Dire si les désordres rendent le véhicule impropre à l’usage auquel il est destiné.
Dire si les causes des désordres constatés existaient lors de l’acquisition du véhicule et s’ils étaient apparents ou cachés pour un acheteur profane.
Donner son avis sur les solutions appropriées pour y remédier, évaluer le coût des travaux utiles et, éventuellement, la valeur résiduelle du véhicule.
Donner son avis sur les préjudices et coûts induits par ces désordres.
Rapporter toutes autres constatations utiles à l’examen des prétentions des parties.
Donner, le cas échéant, son avis sur les comptes entre les parties.
Constater l’éventuelle conciliation des parties sans manquer dans ce cas de nous en aviser.
Disons que l’expert devra adresser aux parties une note de synthèse de ses opérations, leur impartir un délai d’un mois pour lui adresser leurs dires, y répondre et déposer son rapport définitif au greffe de ce Tribunal dans les quatre mois de sa saisine sauf prorogation de ce délai dûment sollicitée en temps utile de manière motivée auprès du Juge du contrôle.
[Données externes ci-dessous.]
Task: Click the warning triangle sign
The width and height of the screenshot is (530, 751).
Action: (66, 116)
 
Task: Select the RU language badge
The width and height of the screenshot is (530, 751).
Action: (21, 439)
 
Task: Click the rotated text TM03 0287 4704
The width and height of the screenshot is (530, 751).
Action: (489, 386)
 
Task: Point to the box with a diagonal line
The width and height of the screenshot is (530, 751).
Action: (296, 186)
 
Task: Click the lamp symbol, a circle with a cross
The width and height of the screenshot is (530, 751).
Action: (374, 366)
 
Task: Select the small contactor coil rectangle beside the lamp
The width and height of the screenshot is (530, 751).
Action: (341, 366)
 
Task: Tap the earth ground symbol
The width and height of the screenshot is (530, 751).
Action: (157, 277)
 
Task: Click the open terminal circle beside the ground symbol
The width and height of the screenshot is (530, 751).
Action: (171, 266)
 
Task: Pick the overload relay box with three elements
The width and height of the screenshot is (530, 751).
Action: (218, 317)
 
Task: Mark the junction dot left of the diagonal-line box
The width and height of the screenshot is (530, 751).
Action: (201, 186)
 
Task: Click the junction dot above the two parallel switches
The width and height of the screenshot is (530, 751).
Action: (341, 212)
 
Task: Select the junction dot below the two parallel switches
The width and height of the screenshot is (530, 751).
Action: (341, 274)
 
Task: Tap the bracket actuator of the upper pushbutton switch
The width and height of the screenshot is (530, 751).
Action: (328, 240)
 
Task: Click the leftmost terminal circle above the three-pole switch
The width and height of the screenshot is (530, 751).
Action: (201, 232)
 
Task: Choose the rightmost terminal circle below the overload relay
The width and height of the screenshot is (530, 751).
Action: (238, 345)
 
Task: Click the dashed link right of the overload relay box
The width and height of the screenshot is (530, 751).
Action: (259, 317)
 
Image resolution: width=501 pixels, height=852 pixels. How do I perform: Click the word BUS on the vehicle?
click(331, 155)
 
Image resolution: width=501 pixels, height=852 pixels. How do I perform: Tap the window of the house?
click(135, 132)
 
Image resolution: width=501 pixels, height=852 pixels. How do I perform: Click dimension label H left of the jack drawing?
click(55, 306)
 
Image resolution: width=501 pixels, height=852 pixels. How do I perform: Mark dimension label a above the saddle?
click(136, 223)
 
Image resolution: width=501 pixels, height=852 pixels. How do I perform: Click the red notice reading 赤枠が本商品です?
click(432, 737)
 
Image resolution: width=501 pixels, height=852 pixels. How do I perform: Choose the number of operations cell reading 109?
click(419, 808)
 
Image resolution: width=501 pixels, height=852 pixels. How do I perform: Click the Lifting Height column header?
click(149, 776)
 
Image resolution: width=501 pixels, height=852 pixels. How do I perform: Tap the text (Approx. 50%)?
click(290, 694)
Disons qu’en cas d’empêchement de l’expert, il sera remplacé sur simple ordonnance.
Disons que dans l’hypothèse où elle bénéficie de l’aide juridictionnelle, la partie en demande sera dispensé du paiement de la consignation et les frais d’expertise seront alors avancés par l’Etat, comme il est dit à l’article 119 du décret du 19 décembre 1991 sur l’aide juridique,
Disons que l’exécution de la mesure d’instruction sera suivie par le juge du service du contrôle des expertises, spécialement désigné à cette fin en application des articles 155 et 155-1 du Code de procédure civile.
Rejetons toutes les autres demandes des parties.
Disons que les dépens de la présente instance seront avancés par la partie demanderesse, dans la limite des dispositions de l’article 42 de la loi n° 91-647 du 10 juillet 1991 relative à l’aide juridique.
Rappelons que :
le coût final des opérations d’expertise ne sera déterminé qu’à l’issue de la procédure, même si la présente décision s’est efforcée de fixer le montant de la provision à une valeur aussi proche que possible du coût prévisible de l’expertise.
la partie qui est invitée par cette décision à faire l’avance des honoraires de l’expert n’est pas nécessairement celle qui en supportera la charge finale, à l’issue du procès.
Condamnons provisoirement M. [W] [F] aux dépens, qui seront recouvrés comme en matière d’aide juridictionnelle.
Rappelons que la présente ordonnance bénéficie de plein droit de l’exécution provisoire.
La présente décision a été signée par Bertrand Pages, président du tribunal, et par Wilson Fontaine-Blas, cadre greffier.